New York's Looting of Logistics Providers

The Associated Press beat me to it. I had every intention to write an blog about all of the tickets I see on UPS, FedEx and DHL trucks throughout New York City every day, but my move to Vienna got in the way. So to read the article click here, I felt a little defeated (but to its credit it reaches a much wider audience then my blog, so at least the story is out). The statistics in the article are staggering. "UPS has a fleet of 1,000 trucks and receives about 15,000 tickets a month here. The company is the biggest offender in the city, paying $18.7 million in parking violations for the fiscal year that ended June 30, according to city data. FedEx was second with $8.2 million."

What the article doesn't do is explain what would happen to NYC if these trucks couldn't do what they do - deliver important documents and parcels. From paychecks to legal documents to real estate agreements, New York City would come to a stand still without them, yet the city is determined to slow them down. What I'd like to know is, do the USPS trucks also get fined? Does anyone know? Because that would be government cohesion against industry and provide an unfair advantage.

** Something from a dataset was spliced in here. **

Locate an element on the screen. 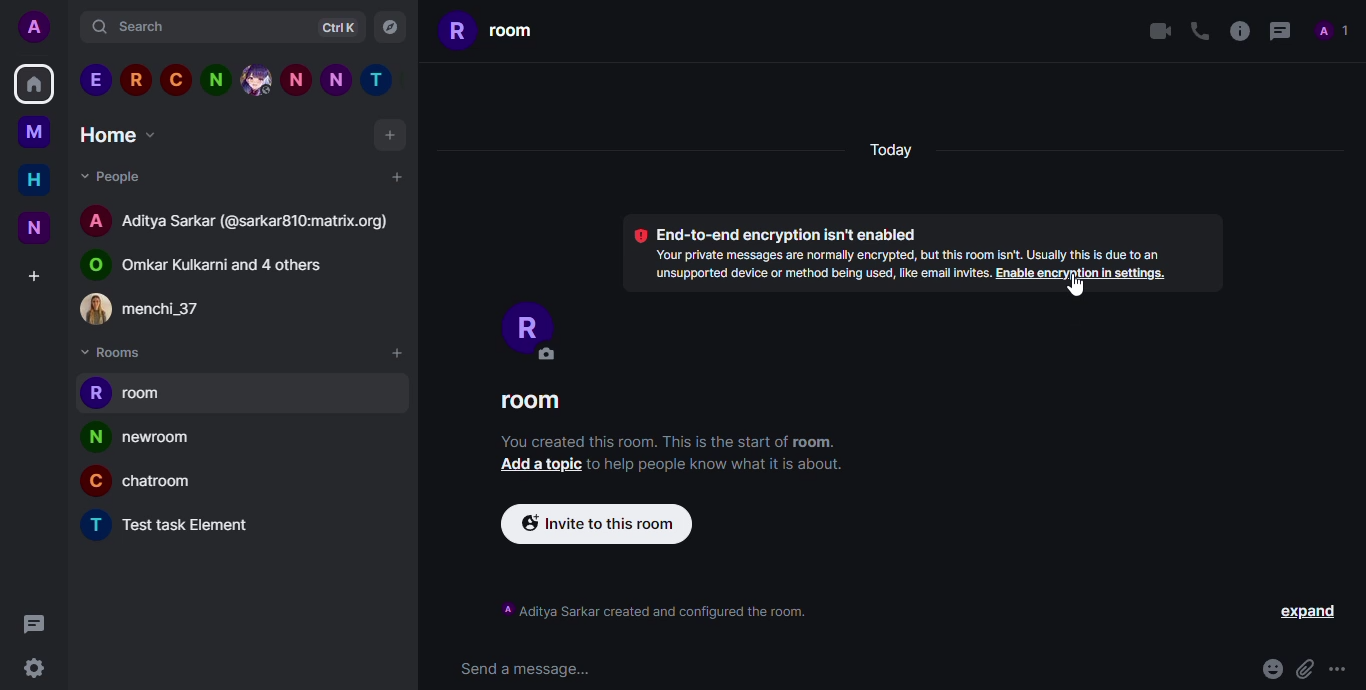 The width and height of the screenshot is (1366, 690). people is located at coordinates (111, 175).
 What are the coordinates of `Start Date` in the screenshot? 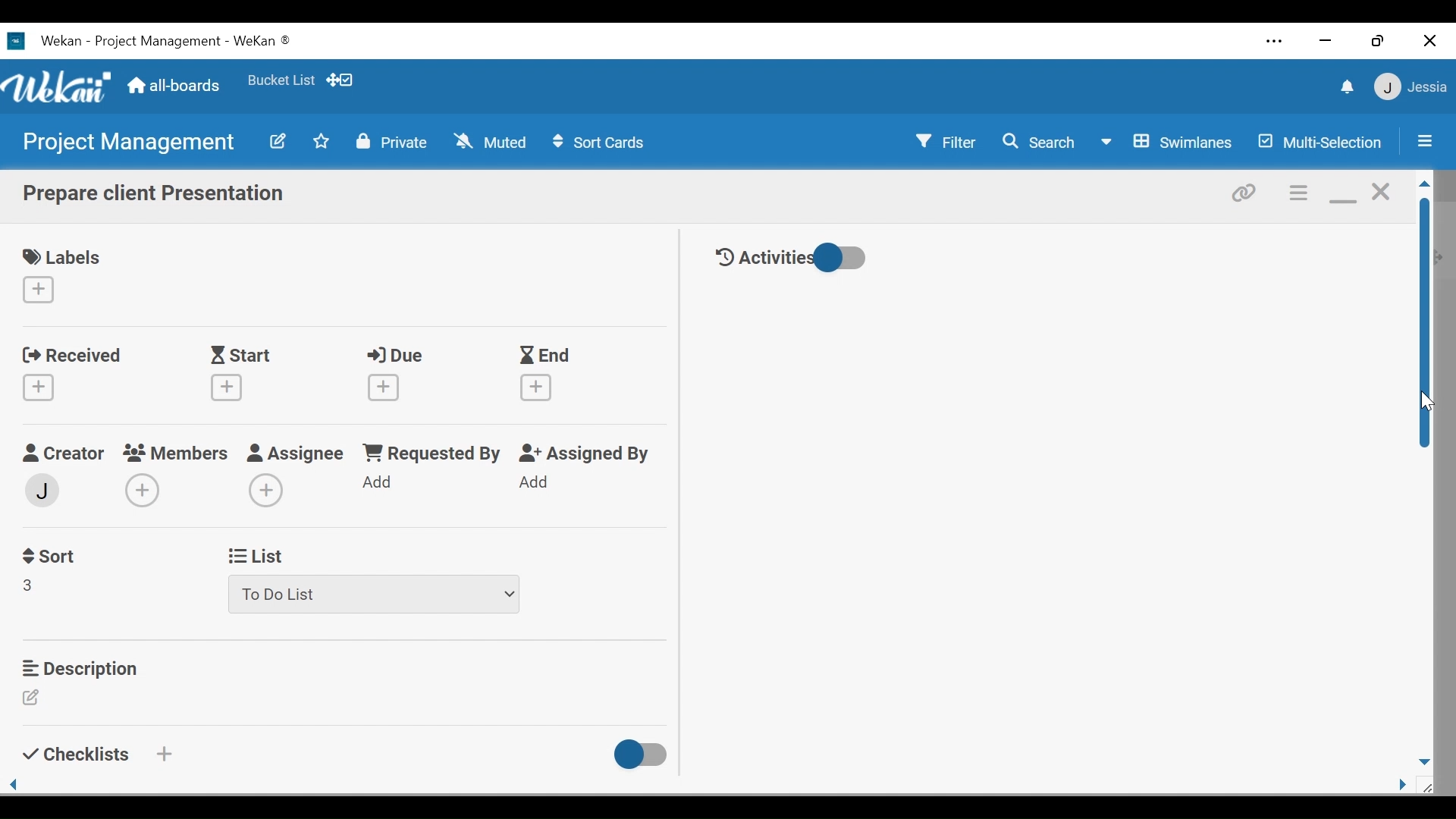 It's located at (247, 356).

At the end of the day businesses that use these services will suffer. As the fines get larger the 3PLs are going to simply add a surcharge on all NYC deliveries to cover the overhead. There simply has to be a better way. While I wouldn't want to see the streets clogged with brown trucks, they should be able to deliver a package during a specific window where they don't get fined. While an agreement was made between the City and the companies to reduce the fees out of court (which the City was losing money on) it's still unfair.